==== GIVEN TEXT

Protective Provisions.  So long as at least 10% of the shares of Series D Preferred Stock originally issued in the Recapitalization remain outstanding, the Company will not, without the prior written consent of at least a majority of the then outstanding shares of Series D Preferred Stock, either directly or indirectly, by amendment, merger, consolidation or otherwise:

 

(i)            amend, alter or repeal any provision of the Amended and Restated Certificate of Incorporation or the Company’s bylaws in a manner that adversely affects the Series D Preferred Stock;

 

(ii)           create or authorize the creation of, or issue any shares of capital stock with equal or superior rights, preferences or privileges to those of the Series D Preferred Stock;

 

(iii)          increase the number of authorized shares of Series D Preferred Stock; or

 

(iv)          purchase or redeem or pay or declare any dividend on any shares of capital stock other than dividends on the Series A Preferred Stock, the Series B Preferred Stock, the Series C Preferred Stock or the Series D Preferred Stock as authorized in the Amended and Restated Certificate of Incorporation.

========
==== MATERIAL

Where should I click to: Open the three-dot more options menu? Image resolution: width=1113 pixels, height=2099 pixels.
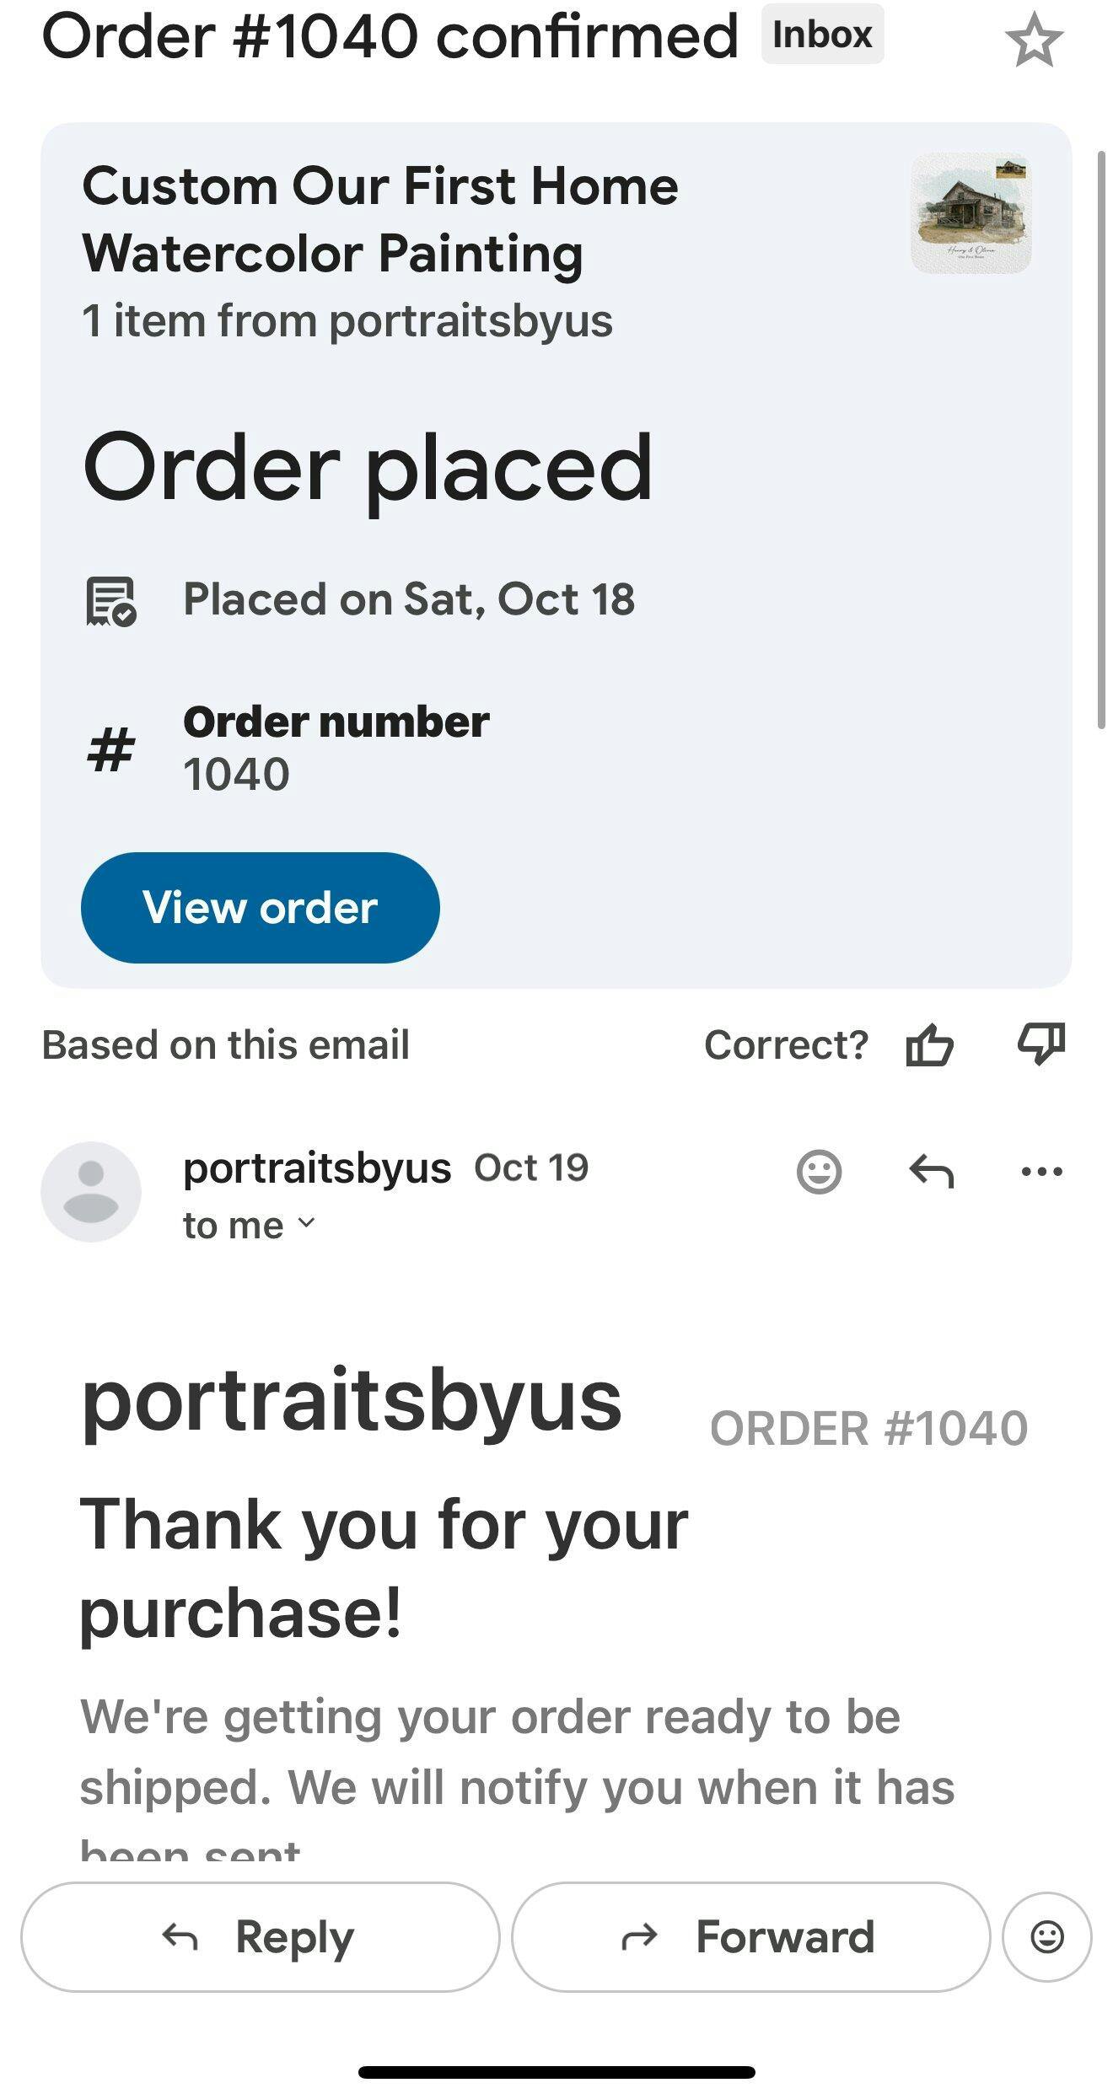1041,1172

========

▶ WHAT YOU SHOULD DO: In the protective provisions text, can you give the passage from "(iii)          increase the" up to and including "Certificate of Incorporation." again, changing "authorized" to "approved"?

▶ TASK SOLUTION:
(iii)          increase the number of approved shares of Series D Preferred Stock; or

 

(iv)          purchase or redeem or pay or declare any dividend on any shares of capital stock other than dividends on the Series A Preferred Stock, the Series B Preferred Stock, the Series C Preferred Stock or the Series D Preferred Stock as approved in the Amended and Restated Certificate of Incorporation.